_GIVEN PASSAGE_
○ ○ ○ ○ ○ ○ ○

Then I list out, off the top of my head, some examples from Plato’s writings that show it was altered state based. I missed out and didn’t point out the contradiction Hoffman points out.
I got less wishy-washy as I wrote. I just now inserted some comments in brackets as I reread:
“I suspect that [ugh!] Plato was against what he saw as a sloppy, anything-goes approach to acquiring transcendent knowledge typical of democratic Athens. Plato seems to have favored [cut that out!] what he saw as a more sophisticated, more systematic approach to transcendent knowledge. Plato seems to have been [again!] against conventional Greek morality at the time and argued for an ethics based on a certain interpretation of altered state insight.
Socrates’ ability (in the Symposium) to drink endless amounts of wine and not get drunk reminds me of the ideas of “elevated sobriety” and “sober drunkenness” used in later Christian writings. I need to read up more on this phrase at egodeath.com. The gist: mystics view drugs not as making them intoxicated but as making them truly sober. Viewed from a post-initiation standpoint, pre-initiation thinking and perceptions seem to be intoxicated, drunk – or fake, unreal – as opposed to post-initiation, which is truly sober – or real.

○ ○ ○ ○ ○ ○ ○

_REQUIRED ACTION 1_
Answer these from the passage on Plato and altered states:
(a) Whose pointed-out contradiction did the writer fail to mention?
(b) In which work does Socrates drink endless amounts of wine without getting drunk?
(c) At what website does the writer mean to read up more on the phrase?
_REQUIRED ACTION 2_
Do these statements agree with the passage on Plato and altered states? Answer yes or no for each, and quote the words that decide it.
(a) The writer became more wishy-washy while writing.
(b) Mystics see drugs as making them truly sober.
(c) Plato supported the conventional Greek morality of his time.
_REQUIRED ACTION 3_
Pick up the passage on Plato and altered states after its last sentence and carry it on.

_INFORMATION SHOWN_

○ ○ ○ ○ ○ ○ ○

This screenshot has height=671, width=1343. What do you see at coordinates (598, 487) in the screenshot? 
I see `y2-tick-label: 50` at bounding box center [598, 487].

○ ○ ○ ○ ○ ○ ○

_RESPONSE 1_
(a) Hoffman's
(b) The Symposium
(c) egodeath.com

_RESPONSE 2_
(a) No: "I got less wishy-washy as I wrote."
(b) Yes: "mystics view drugs not as making them intoxicated but as making them truly sober."
(c) No: "against conventional Greek morality at the time"

_RESPONSE 3_
Plato was engaged in cultural combat against various other systems of describing and packaging ecstatic wisdom. He argues that all the other systems are lacking in someway when compared to his own. He criticizes them for their lack of coherence, their poor ethics, the societies and governments that result from them, etc. In place of them he defends Socrates, Socrates’ method of ethical dialogue, as well as his own arguments about the Forms, the ideal society, etc. [This paragraph is a hundred times better!]
I’m curious to see [were you? Why would you be interested in an argument like this?] if Plato argues against all forms of ecstatic state wisdom, against the idea of ecstatic state wisdom itself [who would argue against these things? certainly not Plato, the philosopher most revered by the entheogen, altered-state oriented ancients and pre-moderns], or against the systems of packaging altered state wisdom then predominant in the culture of ancient Greece, specifically Athens [yes - Philosophers were engaged in playful critique of other philosophers and other aspects of ancient culture. Plato's dialogues include humorous depictions of other philosophers and their systems and individuals who represent different aspects of Athenian culture].”
I should emulate Hoffman’s boldness when I write here. I should clearly and strongly state my position, not allow the reader to get the impression that I think anything else.